(Dataset entries)
###

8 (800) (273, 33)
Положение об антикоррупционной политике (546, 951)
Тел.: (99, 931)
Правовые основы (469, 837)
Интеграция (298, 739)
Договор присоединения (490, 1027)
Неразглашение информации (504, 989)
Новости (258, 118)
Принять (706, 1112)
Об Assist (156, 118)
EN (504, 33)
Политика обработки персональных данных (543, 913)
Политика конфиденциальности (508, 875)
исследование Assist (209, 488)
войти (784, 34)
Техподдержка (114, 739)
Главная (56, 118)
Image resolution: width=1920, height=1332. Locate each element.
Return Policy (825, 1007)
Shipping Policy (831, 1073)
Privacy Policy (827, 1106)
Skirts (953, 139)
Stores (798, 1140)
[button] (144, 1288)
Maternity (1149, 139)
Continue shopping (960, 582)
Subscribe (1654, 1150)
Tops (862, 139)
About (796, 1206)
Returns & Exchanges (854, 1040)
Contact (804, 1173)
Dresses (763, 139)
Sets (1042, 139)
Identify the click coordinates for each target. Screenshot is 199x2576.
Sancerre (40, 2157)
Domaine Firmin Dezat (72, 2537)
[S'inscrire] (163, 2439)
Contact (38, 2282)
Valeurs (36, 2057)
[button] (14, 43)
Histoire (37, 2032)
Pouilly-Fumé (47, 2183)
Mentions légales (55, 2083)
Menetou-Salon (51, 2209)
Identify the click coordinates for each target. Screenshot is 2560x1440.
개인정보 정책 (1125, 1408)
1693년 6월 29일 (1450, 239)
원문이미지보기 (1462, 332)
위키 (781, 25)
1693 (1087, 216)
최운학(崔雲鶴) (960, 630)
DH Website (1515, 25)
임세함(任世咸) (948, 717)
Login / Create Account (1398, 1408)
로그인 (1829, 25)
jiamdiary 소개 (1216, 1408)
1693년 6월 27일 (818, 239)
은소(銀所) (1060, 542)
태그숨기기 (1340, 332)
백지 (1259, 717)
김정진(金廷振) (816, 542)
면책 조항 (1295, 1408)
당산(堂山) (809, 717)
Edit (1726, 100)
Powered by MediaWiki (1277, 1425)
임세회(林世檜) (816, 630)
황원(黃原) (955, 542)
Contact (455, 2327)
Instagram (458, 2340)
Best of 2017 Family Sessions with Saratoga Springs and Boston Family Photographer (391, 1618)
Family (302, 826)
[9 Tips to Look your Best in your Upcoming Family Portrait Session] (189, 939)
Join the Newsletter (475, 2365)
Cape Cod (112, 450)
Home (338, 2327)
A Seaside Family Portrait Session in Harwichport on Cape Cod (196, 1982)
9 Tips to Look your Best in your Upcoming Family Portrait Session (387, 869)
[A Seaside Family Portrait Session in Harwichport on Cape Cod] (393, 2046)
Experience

###

Work order → Restate all of the entries above precisely.

Answer to this task →
8 (800) (273, 33)
Положение об антикоррупционной политике (546, 951)
Тел.: (99, 931)
Правовые основы (469, 837)
Интеграция (298, 739)
Договор присоединения (490, 1027)
Неразглашение информации (504, 989)
Новости (258, 118)
Принять (706, 1112)
Об Assist (156, 118)
EN (504, 33)
Политика обработки персональных данных (543, 913)
Политика конфиденциальности (508, 875)
исследование Assist (209, 488)
войти (784, 34)
Техподдержка (114, 739)
Главная (56, 118)
Image resolution: width=1920, height=1332. Locate each element.
Return Policy (825, 1007)
Shipping Policy (831, 1073)
Privacy Policy (827, 1106)
Skirts (953, 139)
Stores (798, 1140)
[button] (144, 1288)
Maternity (1149, 139)
Continue shopping (960, 582)
Subscribe (1654, 1150)
Tops (862, 139)
About (796, 1206)
Returns & Exchanges (854, 1040)
Contact (804, 1173)
Dresses (763, 139)
Sets (1042, 139)
Identify the click coordinates for each target. Screenshot is 199x2576.
Sancerre (40, 2157)
Domaine Firmin Dezat (72, 2537)
[S'inscrire] (163, 2439)
Contact (38, 2282)
Valeurs (36, 2057)
[button] (14, 43)
Histoire (37, 2032)
Pouilly-Fumé (47, 2183)
Mentions légales (55, 2083)
Menetou-Salon (51, 2209)
Identify the click coordinates for each target. Screenshot is 2560x1440.
개인정보 정책 (1125, 1408)
1693년 6월 29일 (1450, 239)
원문이미지보기 (1462, 332)
위키 (781, 25)
1693 (1087, 216)
최운학(崔雲鶴) (960, 630)
DH Website (1515, 25)
임세함(任世咸) (948, 717)
Login / Create Account (1398, 1408)
로그인 (1829, 25)
jiamdiary 소개 (1216, 1408)
1693년 6월 27일 (818, 239)
은소(銀所) (1060, 542)
태그숨기기 (1340, 332)
백지 (1259, 717)
김정진(金廷振) (816, 542)
면책 조항 (1295, 1408)
당산(堂山) (809, 717)
Edit (1726, 100)
Powered by MediaWiki (1277, 1425)
임세회(林世檜) (816, 630)
황원(黃原) (955, 542)
Contact (455, 2327)
Instagram (458, 2340)
Best of 2017 Family Sessions with Saratoga Springs and Boston Family Photographer (391, 1618)
Family (302, 826)
[9 Tips to Look your Best in your Upcoming Family Portrait Session] (189, 939)
Join the Newsletter (475, 2365)
Cape Cod (112, 450)
Home (338, 2327)
A Seaside Family Portrait Session in Harwichport on Cape Cod (196, 1982)
9 Tips to Look your Best in your Upcoming Family Portrait Session (387, 869)
[A Seaside Family Portrait Session in Harwichport on Cape Cod] (393, 2046)
Experience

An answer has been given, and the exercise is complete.